[disclaimer: this post is not sponsored, nor has it been reviewed by Radiant Photo. All opinions are my own.]
I’m getting really close to celebrating 10 years of taking photography “seriously”, and by seriously I mean I started purchasing crazy amounts of camera equipment and starting spending hundreds or even thousands of hours learning, editing, and, well, spending a crazy amount of money on camera stuff.
I’ve been in the same habit for years and years when it comes to photo editing: import into Lightroom, do some edits, use some presets, and see what I can make of things. I’m used to it, not a big deal. Yeah there were some auto processors, or I could just shoot in JPG or on auto mode, but I never really liked the results, they were never really how I would’ve edited my photos.

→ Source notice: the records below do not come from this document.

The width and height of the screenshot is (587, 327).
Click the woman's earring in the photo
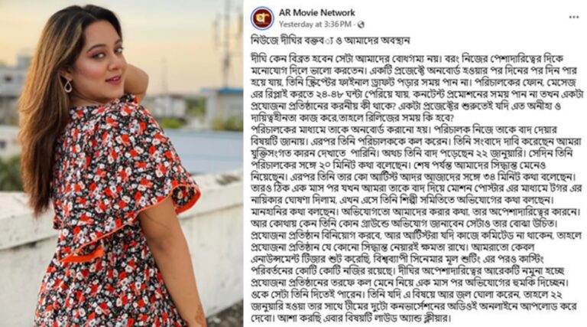point(68,86)
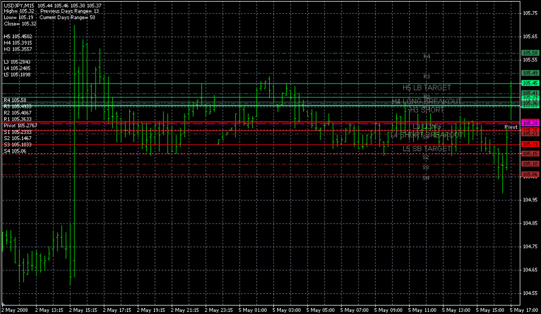Click the H3 SHORT level label

tap(427, 110)
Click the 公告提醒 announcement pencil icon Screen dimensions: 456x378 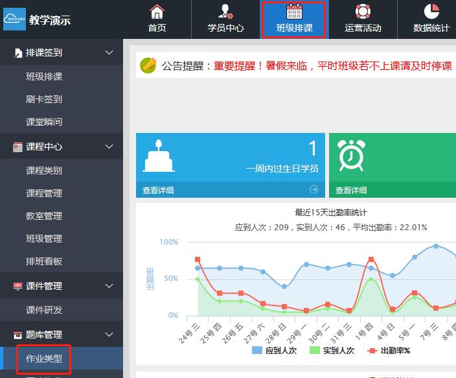tap(149, 65)
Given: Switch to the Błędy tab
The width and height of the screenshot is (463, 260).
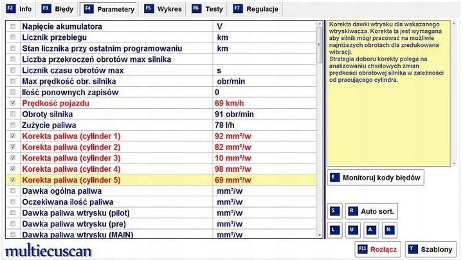Looking at the screenshot, I should point(58,9).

And then there was Radiant.
Radiant Photo, headed by my good friend Elia Locardi, is an image processor which, without even as much as clicking a button, makes images print ready. It uses AI-trained scene detection to analyze an image, determine what “kind” of image it is (landscape, portrait, day/night, etc.) and optimize the image pixel-by-pixel. You can then go in and further edit/refine the image to whatever spec you like, but honestly I haven’t needed to very often.
Here’s one of Elia’s images from Japan, straight from the raw image.

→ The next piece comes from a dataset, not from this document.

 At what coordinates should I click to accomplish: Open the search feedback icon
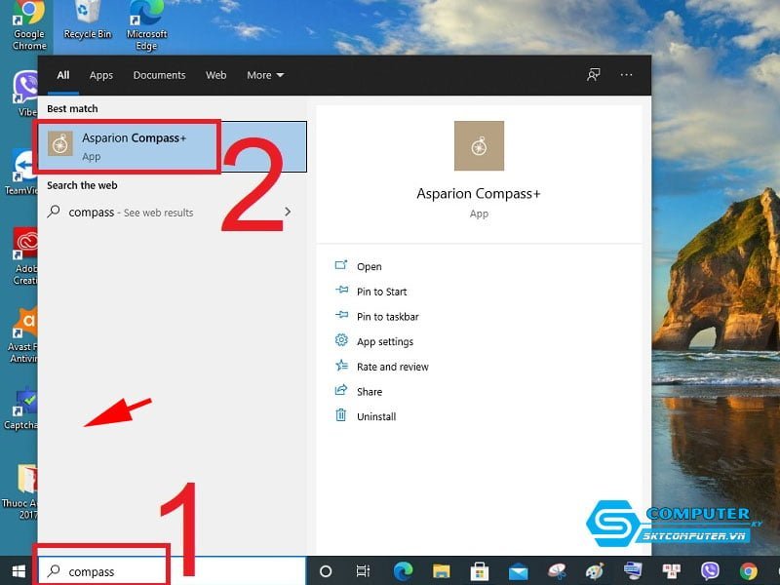593,75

And here is that image just a short time later after using Radiant.
I had to try it for myself, but needed a cute animal to be the subject of my attempts WAIT A MINUTE WHAT ABOUT THE WOMBATS?!
Editing my wombat images using nothing but Radiant Photo
Last weekend I went to Kangaroo Valley, Australia, to see some wombats. And boy did I see some wombats. I made a fun post about the wombats with plenty of pictures here. I really loved how the pictures turned out!
But here’s what I didn’t tell you.
I did not edit a single photo, beyond some cropping.
I opened the photo in Radiant, let it do its thing, and saved it. Job done.
You’ve seen the afters already, but let me show you where the images started, taken with a Sony a7r V and a 400mm f2.8 lens. Each image will be shown before and after Radiant. It’s not that it did anything unnatural to my images, it truly made them appear how my eyes saw them in the first place!
I was blown away. Editing these photos would normally take hours. Instead, they were done almost instantly and looked roughly the same as they would’ve if I had painstakingly gone through my full editing workflow.
I can’t recommend it strongly enough. If you’re a photographer and would like to try it out yourself, you can download the software for a free 30-day trial at www.radiantimaginglabs.com, where there are additional presets you can purchase as well. I think the software is well worth the $150 investment.
I can’t wait to try out more features of Radiant, it’s about as intuitive of a piece of software as I’ve ever used, and has plugins for Lightroom and Photoshop so it can be a more complete centerpiece of my editing workflow!